**Requirements:** Extend the Samizdata page of quotations below, starting after its last sentence.

**Provided text:**

┌────────

We are developing the social individualist meta-context for the future. From the very serious to the extremely frivolous... lets see what is on the mind of the Samizdata people.

Samizdata, derived from Samizdat /n. - a system of clandestine publication of banned literature in the USSR [Russ.,= self-publishing house]

Samizdata quote of the day

“Politics is a lagging indicator of American society”.

Nick Gillespie, of Reason magazine, talking about his new book, co-authored with Matt Welch, at CATO. An interesting presentation, if you can spare the 40-odd minutes to watch the talk and Q&A.

Samizdata quote of the day


Rupert Murdoch is 80 years old and his empire makes no sense other than as a reflection of his personality. Murdoch is very good at running television stations but his new media investments have been hopeless. His adult children are not very bright, are widely perceived as such by investors and won’t ever be allowed to run the company or to continue to use the weird share structure that Murdoch is allowed to use to control the company without actually owning a majority of the equity. News won’t survive six months when Murdoch is no longer running it. Seriously, at this point in his life Rupert Murdoch is about as scary as a strawberry blancmange.

– Michael Jennings, in response to an online petition asking him to oppose News Corporation’s complete takeover of BSkyB.

Samizdata quote of the day

Because he’s a Democrat.

– Overheard by Damian Thompson at the unveiling of the Ronald Reagan statue in London this morning. Someone was explaining why David Cameron gave the event a miss.

Samizdata quote of the day


My problem is that I find everything increasingly interesting.

William Gibson

Samizdata quote of the day

It is difficult to know how seriously to take China’s red revival. Like the idea of a Cultural Revolution-themed restaurant – could the world imagine an Auschwitz Café? – to Western eyes the campaigns are almost beyond parody.

Peter Foster discussing the nauseating celebrations of the communist party in China

Timeless words of a master

“Now who is the Forgotten Man? He is the simple, honest laborer, willing to earn his living by productive work. We pass him by because he is independent, self-supporting, and asks no favors. He does not appeal to the emotions or excite the sentiments. He only wants to make a contract and fulfil it, with respect to both sides and favor on neither side. He must get his living out of the capital of the country. The larger the capital is, the better living he can get. Every particle of capital which is wasted on the vicious, the idle, and the shiftless is so much taken from the capital available to reward the independent and productive laborer. But we stand with our backs to the independent and productive laborer all the time. We do not remember him because he makes no clamor; but appeal to you whether he is not the man who ought to be remembered first of all, and whether, on any sound social theory, we ought not to protect him against the burdens of the good-for-nothing.”

The Forgotten Man, page 209 from On Liberty, Society and Politics. The Essential Writings of William Graham Sumner, Edited by Robert C. Bannister.

└────────

**Collected material:**
┌────────

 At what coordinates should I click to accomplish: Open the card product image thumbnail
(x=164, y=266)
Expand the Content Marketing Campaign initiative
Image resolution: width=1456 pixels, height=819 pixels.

└────────

**Answer to the task:**
His idea that a large swathe of people who asked for no favours – nor received many – has its echoes, however imperfect, in such expressions as Richard Nixon’s “Great Silent Majority” or, in the UK perspective, “Middle England”, or perhaps, “the coping classes”. Sumner is a useful reminder that the great classical liberal thinkers of the 19th Century and before acutely understood the issues of class and the difference between the self-reliant and others, but without the tedious animosity and simple-mindedness of the Marxians or the patronising dreams of High Tories a la Disraeli or, god help us, David Cameron or the late Harold Macmillan.

I strongly recommend this book, although these reprints of old classics by Liberty Fund are not exactly cheap.

Samizdata quote of the day

And even if the Greek populace remained blissfully oblivious when all that debt was being piled up, they certainly are aware of it now. But judging from the riots in the streets their only thought still is that they want the party to continue, at someone else’s expense. They deserve what they get.

– Commenter ‘Laird’

Samizdata quote of the day

It is inaccurate to say that I hate everything. I am strongly in favour of common sense, common honesty, and common decency. This makes me forever ineligible for public office

– H. L. Mencken

Samizdata quote of the day

The thing is, when you were ten years old, wouldn’t you have loved to have gone down a mine or up a chimney?

Patrick Crozier has dropped by (to help me buy gold on the internet), and we were talking about how education is probably the most vulnerable of all the big ongoing government spending sprees, in the face of the forthcoming financial meltdown.

Samizdata quote of the day

We contend that for a nation to try to tax itself into prosperity is like a man standing in a bucket and trying to lift himself up by the handle

– Winston Churchill

Samizdata cultural quote of the day

“The fundamental story about consumer taste, in modern times, is not one of dumbing down or of producers seeking to satisfy a homogenous least common denominator at the expense of quality. Rather, the basic trend is of increasing variety and diversity, at all levels of quality, high and low.”

Tyler Cowen, Creative Destruction: How Globalization is Changing The World’s Cultures. Page 127. First published in 2002.

Samizdata quote of the day


NHS North Central London operates under strict data protection guidance and is taking the matter extremely seriously. We have started an investigation into the issues raised by the loss. We are liaising with the office of the Information Commissioner.

– A spokesman from NHS North Central London, responding ineffectually to questions from The Register about having recently lost a laptop containing 8.6 million health records. The laptop was “password protected”, apparently, so everything is okay.